The third charter school is Circles of Success, an elementary school aimed at catching students it says are "at risk of failing in a traditional setting." Last January the group received a grant from the Hyde Family Foundation to research the problem. They visited two charter schools in Detroit, one a for-profit school run by "edupreneur" and charter conglomerate Edison, the other a grassroots community effort.
The charter schools pose an interesting contrast. The city schools have instituted a districtwide curriculum in hopes of solving their problems. In his vision for one consolidated school system, city mayor Willie Herenton has also sopken highly of a systemwide curriculum. The charter schools are taking a completely different tack.
Through its research, for instance, Circles of Success decided that at-risk children were not connecting with what they were learning and thus were not as likely to retain it.
"A lot of times, children who are at-risk come from lower socioeconomic groups and their own prior knowledge and experiences and culture are not represented," says Scott. "Therefore, there's simply no way for them to make a link because all the stuff in the materials doesn't consider their experiences."
To combat the problem, Circles of Success will arrange the lessons into themes across subject areas, so a lesson learned in science will also be taught from a social-studies perspective. The school is also looking at how to get parents more involved, from enrolling them in GED programs to having them work with their children at home.
"We want to build what we call a two-way bridge between teachers and parents," says Scott. "The prevalent model is that teachers tell parents how to do what teachers do in school." Instead, Scott says the teachers should know what happens naturally at home and tell parents how to use those things to teach. "People who have a limited formal education may not be excellent readers and writers, but those people cook. Everybody cooks," says Scott. "We're looking to show parents how to turn natural things into learning experiences. Cooking can become a math lesson or a reading lesson."
If they can't get parents involved, Circles of Success has come up with the idea of "surrogates." "Those people, we would expect to do the same kinds of things the parents would do when the need arises," says Scott. "We expect them to attend parent conferences, we expect them to take the children to suggested events or to the library."

=== Written problem A ===
Reproduce the passage about the Circles of Success charter school word for word, from beginning to end.

=== Records to use ===
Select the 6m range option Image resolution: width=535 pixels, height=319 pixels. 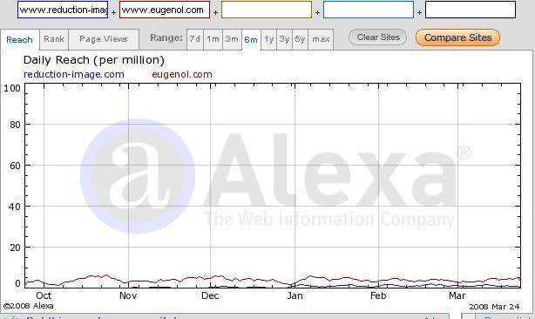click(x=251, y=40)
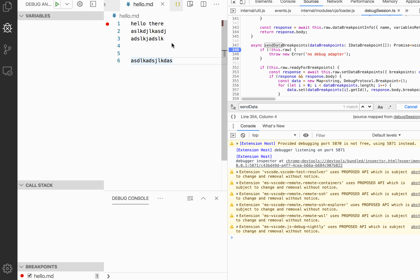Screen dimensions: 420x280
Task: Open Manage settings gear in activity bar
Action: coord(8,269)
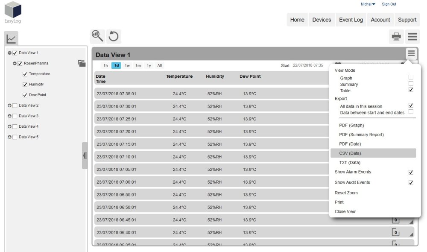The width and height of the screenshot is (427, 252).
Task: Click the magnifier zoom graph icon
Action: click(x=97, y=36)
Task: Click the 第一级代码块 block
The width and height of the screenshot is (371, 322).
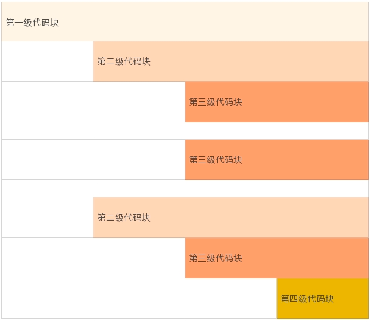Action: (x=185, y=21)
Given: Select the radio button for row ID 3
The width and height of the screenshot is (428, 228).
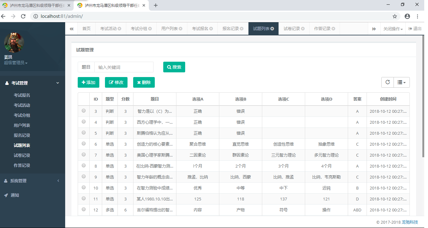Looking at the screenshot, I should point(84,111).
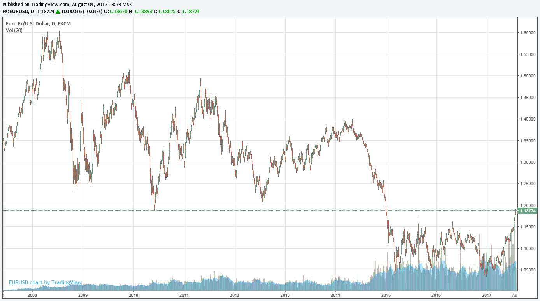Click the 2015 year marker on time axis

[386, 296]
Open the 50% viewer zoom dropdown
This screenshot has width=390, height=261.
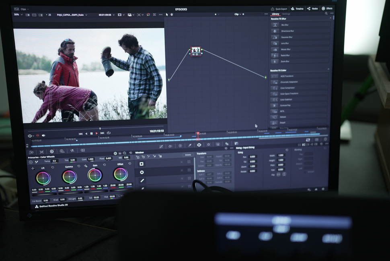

=== Written problem B ===
Rewrite the rows starting at the line containing "Task: Click the 第一级代码块 block" and ending at the line containing "Action: (x=185, y=21)", requests included, and add -75 to every coordinate in their answers. Give only those lines and omit the pictures.

=== Finished answer A ===
The third charter school is Circles of Success, an elementary school aimed at catching students it says are "at risk of failing in a traditional setting." Last January the group received a grant from the Hyde Family Foundation to research the problem. They visited two charter schools in Detroit, one a for-profit school run by "edupreneur" and charter conglomerate Edison, the other a grassroots community effort.
The charter schools pose an interesting contrast. The city schools have instituted a districtwide curriculum in hopes of solving their problems. In his vision for one consolidated school system, city mayor Willie Herenton has also sopken highly of a systemwide curriculum. The charter schools are taking a completely different tack.
Through its research, for instance, Circles of Success decided that at-risk children were not connecting with what they were learning and thus were not as likely to retain it.
"A lot of times, children who are at-risk come from lower socioeconomic groups and their own prior knowledge and experiences and culture are not represented," says Scott. "Therefore, there's simply no way for them to make a link because all the stuff in the materials doesn't consider their experiences."
To combat the problem, Circles of Success will arrange the lessons into themes across subject areas, so a lesson learned in science will also be taught from a social-studies perspective. The school is also looking at how to get parents more involved, from enrolling them in GED programs to having them work with their children at home.
"We want to build what we call a two-way bridge between teachers and parents," says Scott. "The prevalent model is that teachers tell parents how to do what teachers do in school." Instead, Scott says the teachers should know what happens naturally at home and tell parents how to use those things to teach. "People who have a limited formal education may not be excellent readers and writers, but those people cook. Everybody cooks," says Scott. "We're looking to show parents how to turn natural things into learning experiences. Cooking can become a math lesson or a reading lesson."
If they can't get parents involved, Circles of Success has come up with the idea of "surrogates." "Those people, we would expect to do the same kinds of things the parents would do when the need arises," says Scott. "We expect them to attend parent conferences, we expect them to take the children to suggested events or to the library."

=== Finished answer B ===
Task: Click the 第一级代码块 block
The width and height of the screenshot is (371, 322).
Action: (x=110, y=-54)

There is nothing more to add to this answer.